HSUR
RNA family
From Wikipedia, the free encyclopedia
HSURs (Herpesvirus saimiri U RNAs) are viral small regulatory RNAs. They are found in Herpesvirus saimiri which is responsible for aggressive T-cell leukemias in primates. They are nuclear RNAs which bind host proteins to form small nuclear ribonucleoproteins (snRNPs).[1] The RNAs are 114–143 nucleotides in length and the HSUR family has been subdivided into HSURs numbered 1 to 7.[2] The function of HSURs has not yet been identified; they do not affect transcription so are thought to act post-transcriptionally, potentially influencing the stability of host mRNAs.[1]
| HSUR1 | |
|---|---|
Conserved secondary structure of HSUR1. | |
| Identifiers | |
| Symbol | HSUR1 |
| Rfam | RF01802 |
| Other data | |
| RNA type | snRNA |
| Domain(s) | Herpesvirus saimiri, Herpesvirus ateles |
| PDB structures | PDBe |
| HSUR2 | |
|---|---|
Conserved secondary structure of HSUR2. | |
| Identifiers | |
| Symbol | HSUR2 |
| Rfam | RF01802 |
| Other data | |
| RNA type | snRNA |
| Domain(s) | Herpesvirus saimiri, Herpesvirus ateles |
| PDB structures | PDBe |
HSUR1 and 2 are the most conserved members of the family within HSV subgroups. HSUR1 has been shown to bind the host heterogeneous ribonucleoprotein particle protein hnRNPD in vivo.[3] Other HSURs bind HuR/ELAVL1.[2] They are transcribed by RNA polymerase II with promoters similar to that of U RNAs[1]

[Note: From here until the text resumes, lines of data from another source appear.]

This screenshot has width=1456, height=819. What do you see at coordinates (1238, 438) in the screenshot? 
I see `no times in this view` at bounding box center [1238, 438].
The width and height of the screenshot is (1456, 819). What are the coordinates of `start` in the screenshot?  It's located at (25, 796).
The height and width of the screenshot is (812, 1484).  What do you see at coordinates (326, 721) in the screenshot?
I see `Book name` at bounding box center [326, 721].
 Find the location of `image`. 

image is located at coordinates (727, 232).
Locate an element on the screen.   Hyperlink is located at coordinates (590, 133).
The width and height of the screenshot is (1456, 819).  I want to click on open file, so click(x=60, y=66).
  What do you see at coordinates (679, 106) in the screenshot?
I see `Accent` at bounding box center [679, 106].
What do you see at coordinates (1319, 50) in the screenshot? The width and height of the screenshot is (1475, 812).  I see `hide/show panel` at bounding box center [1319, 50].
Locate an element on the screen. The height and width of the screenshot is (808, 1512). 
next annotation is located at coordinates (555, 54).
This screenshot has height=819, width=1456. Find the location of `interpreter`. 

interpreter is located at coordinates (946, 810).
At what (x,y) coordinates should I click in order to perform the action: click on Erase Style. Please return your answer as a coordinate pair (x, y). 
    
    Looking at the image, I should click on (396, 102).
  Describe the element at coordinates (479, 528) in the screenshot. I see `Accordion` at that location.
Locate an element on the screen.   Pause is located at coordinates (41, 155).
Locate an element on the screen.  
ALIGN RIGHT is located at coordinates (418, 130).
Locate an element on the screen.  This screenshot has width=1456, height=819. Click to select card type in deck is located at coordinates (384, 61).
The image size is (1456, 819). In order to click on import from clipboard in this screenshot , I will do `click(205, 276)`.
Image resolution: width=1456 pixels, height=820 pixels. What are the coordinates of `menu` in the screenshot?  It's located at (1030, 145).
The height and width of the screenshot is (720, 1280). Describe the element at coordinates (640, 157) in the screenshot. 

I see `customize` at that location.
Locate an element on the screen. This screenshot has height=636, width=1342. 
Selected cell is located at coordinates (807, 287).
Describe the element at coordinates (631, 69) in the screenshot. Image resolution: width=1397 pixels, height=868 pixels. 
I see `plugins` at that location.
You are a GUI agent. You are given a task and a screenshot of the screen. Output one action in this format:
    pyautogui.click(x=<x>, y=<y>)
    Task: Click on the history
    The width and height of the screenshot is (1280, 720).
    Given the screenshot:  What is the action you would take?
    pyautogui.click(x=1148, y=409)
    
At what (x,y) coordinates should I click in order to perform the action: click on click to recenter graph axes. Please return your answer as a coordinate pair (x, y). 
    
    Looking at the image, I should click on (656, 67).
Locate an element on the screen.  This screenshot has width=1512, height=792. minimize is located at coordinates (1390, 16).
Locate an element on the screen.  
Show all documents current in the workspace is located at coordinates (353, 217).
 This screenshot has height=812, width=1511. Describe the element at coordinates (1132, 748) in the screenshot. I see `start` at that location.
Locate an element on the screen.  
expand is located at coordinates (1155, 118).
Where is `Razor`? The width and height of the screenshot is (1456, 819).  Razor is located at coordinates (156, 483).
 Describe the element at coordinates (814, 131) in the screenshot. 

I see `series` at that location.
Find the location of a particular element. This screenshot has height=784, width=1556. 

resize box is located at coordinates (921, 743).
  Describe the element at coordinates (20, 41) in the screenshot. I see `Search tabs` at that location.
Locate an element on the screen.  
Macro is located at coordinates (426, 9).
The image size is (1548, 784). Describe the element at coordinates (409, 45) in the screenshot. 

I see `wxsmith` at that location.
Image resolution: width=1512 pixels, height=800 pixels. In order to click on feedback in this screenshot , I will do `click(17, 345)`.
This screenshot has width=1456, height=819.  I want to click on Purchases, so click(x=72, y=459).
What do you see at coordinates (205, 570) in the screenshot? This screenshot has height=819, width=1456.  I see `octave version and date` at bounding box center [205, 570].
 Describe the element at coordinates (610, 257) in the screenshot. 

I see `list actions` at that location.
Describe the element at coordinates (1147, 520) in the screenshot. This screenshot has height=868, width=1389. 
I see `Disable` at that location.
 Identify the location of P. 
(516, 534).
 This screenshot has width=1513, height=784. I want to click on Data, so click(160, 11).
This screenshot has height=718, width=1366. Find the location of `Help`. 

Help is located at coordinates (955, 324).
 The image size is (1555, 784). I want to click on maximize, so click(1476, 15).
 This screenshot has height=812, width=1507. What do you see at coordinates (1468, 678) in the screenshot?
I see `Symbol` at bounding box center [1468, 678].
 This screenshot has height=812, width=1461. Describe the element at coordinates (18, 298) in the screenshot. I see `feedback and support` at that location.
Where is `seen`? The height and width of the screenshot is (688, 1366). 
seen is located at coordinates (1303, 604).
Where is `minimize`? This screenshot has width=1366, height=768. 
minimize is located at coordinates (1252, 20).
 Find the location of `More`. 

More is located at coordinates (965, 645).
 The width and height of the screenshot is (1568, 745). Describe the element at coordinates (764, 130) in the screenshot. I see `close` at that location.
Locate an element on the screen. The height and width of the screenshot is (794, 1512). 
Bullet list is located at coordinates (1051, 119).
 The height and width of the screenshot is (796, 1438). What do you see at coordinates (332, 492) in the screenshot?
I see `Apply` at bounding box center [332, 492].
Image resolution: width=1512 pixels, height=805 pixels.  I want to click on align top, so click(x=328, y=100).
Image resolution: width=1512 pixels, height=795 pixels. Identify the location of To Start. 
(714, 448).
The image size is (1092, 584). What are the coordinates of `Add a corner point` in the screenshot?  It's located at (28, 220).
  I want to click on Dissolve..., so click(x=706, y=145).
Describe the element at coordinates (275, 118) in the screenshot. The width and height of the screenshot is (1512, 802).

Features shared by all HSURs include:[1]
- 5′-trimethylguanosine caps
- 3′ terminal stem-loops
- canonical Sm protein-binding site (AUUUUUG)
A proposed role for HSURs is that they use the RNA interference (RNAi) pathway to manipulate host-cell gene expression. One identified miRNA which responds to HSURs is miR-27.[4]